▶ _Activity_: Your answer must contain each line of the listing in which "agent" appears, copied in full.

▶ _Exercise data_:
________________

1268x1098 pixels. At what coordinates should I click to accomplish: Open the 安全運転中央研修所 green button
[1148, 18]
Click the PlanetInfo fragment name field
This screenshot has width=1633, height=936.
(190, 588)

________________

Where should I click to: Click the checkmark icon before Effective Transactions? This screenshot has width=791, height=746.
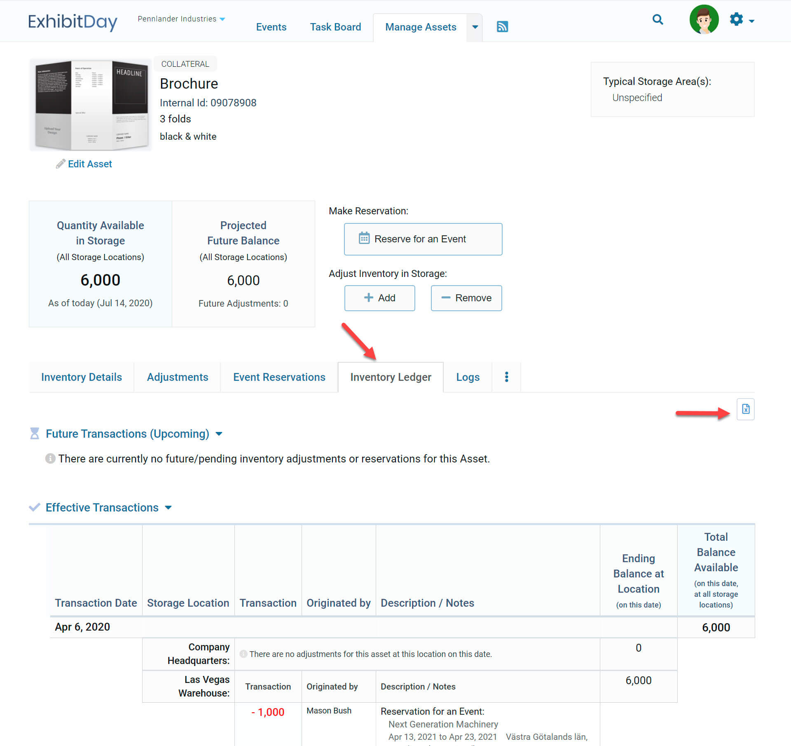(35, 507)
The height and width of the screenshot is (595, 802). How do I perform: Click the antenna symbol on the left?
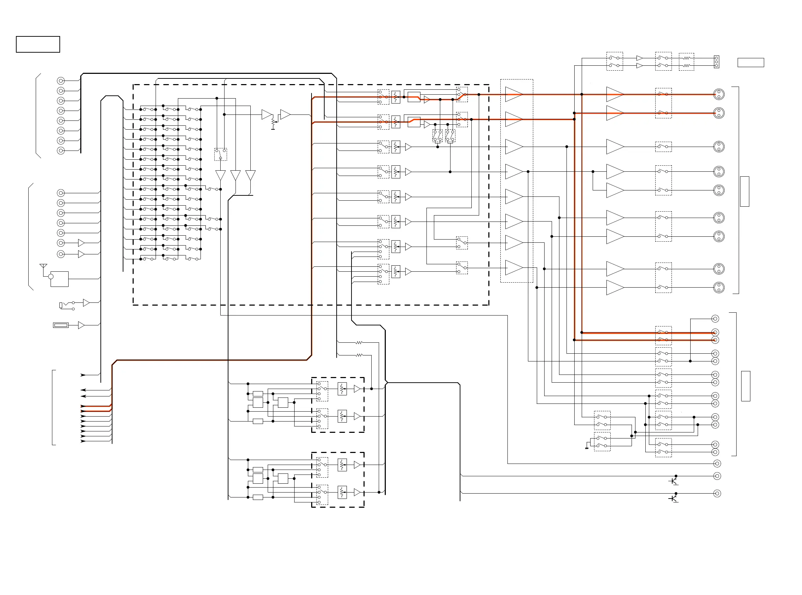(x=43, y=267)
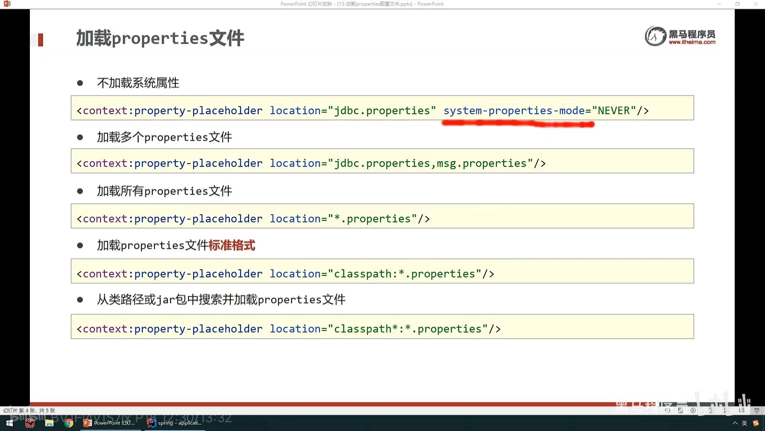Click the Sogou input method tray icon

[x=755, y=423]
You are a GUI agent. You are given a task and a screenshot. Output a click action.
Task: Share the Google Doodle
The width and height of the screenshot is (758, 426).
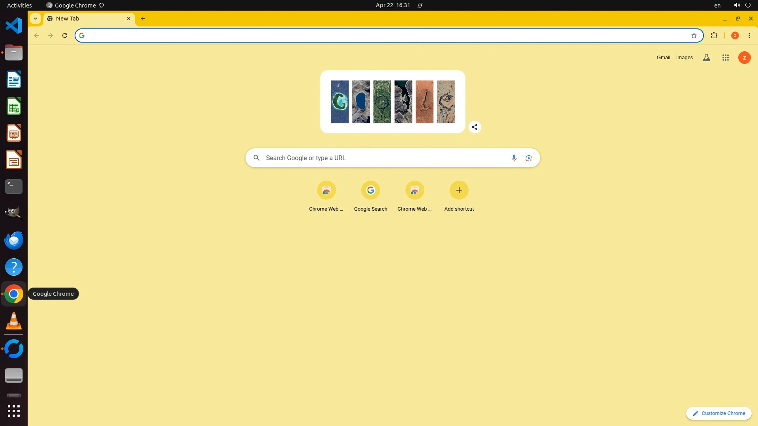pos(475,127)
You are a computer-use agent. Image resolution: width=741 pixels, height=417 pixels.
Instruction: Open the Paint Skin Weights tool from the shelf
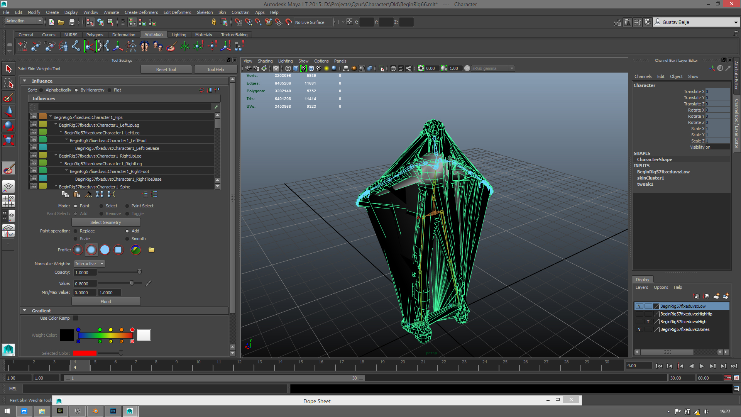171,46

________________

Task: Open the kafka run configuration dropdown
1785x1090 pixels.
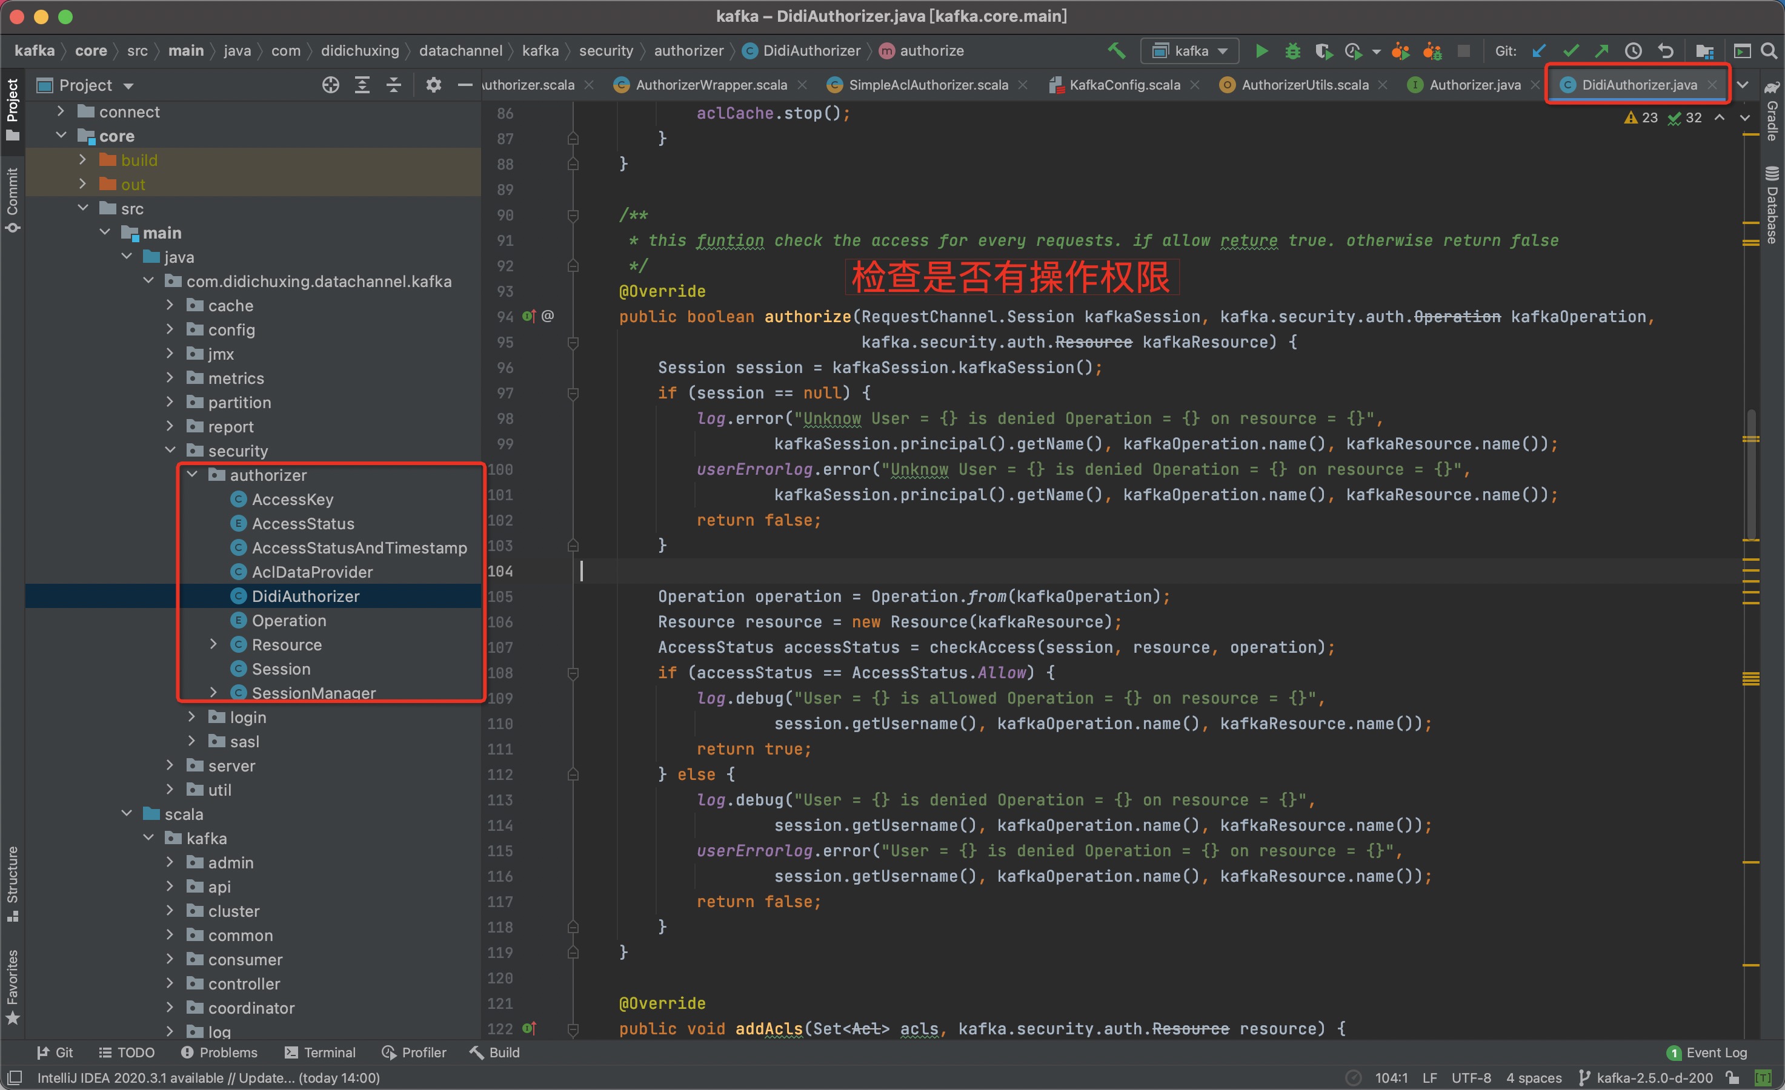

________________

▶ _Solution to this task_:
You are a GUI agent. You are given a task and a screenshot. Output a click action.
You are a computer-use agent. Image resolution: width=741 pixels, height=417 pixels.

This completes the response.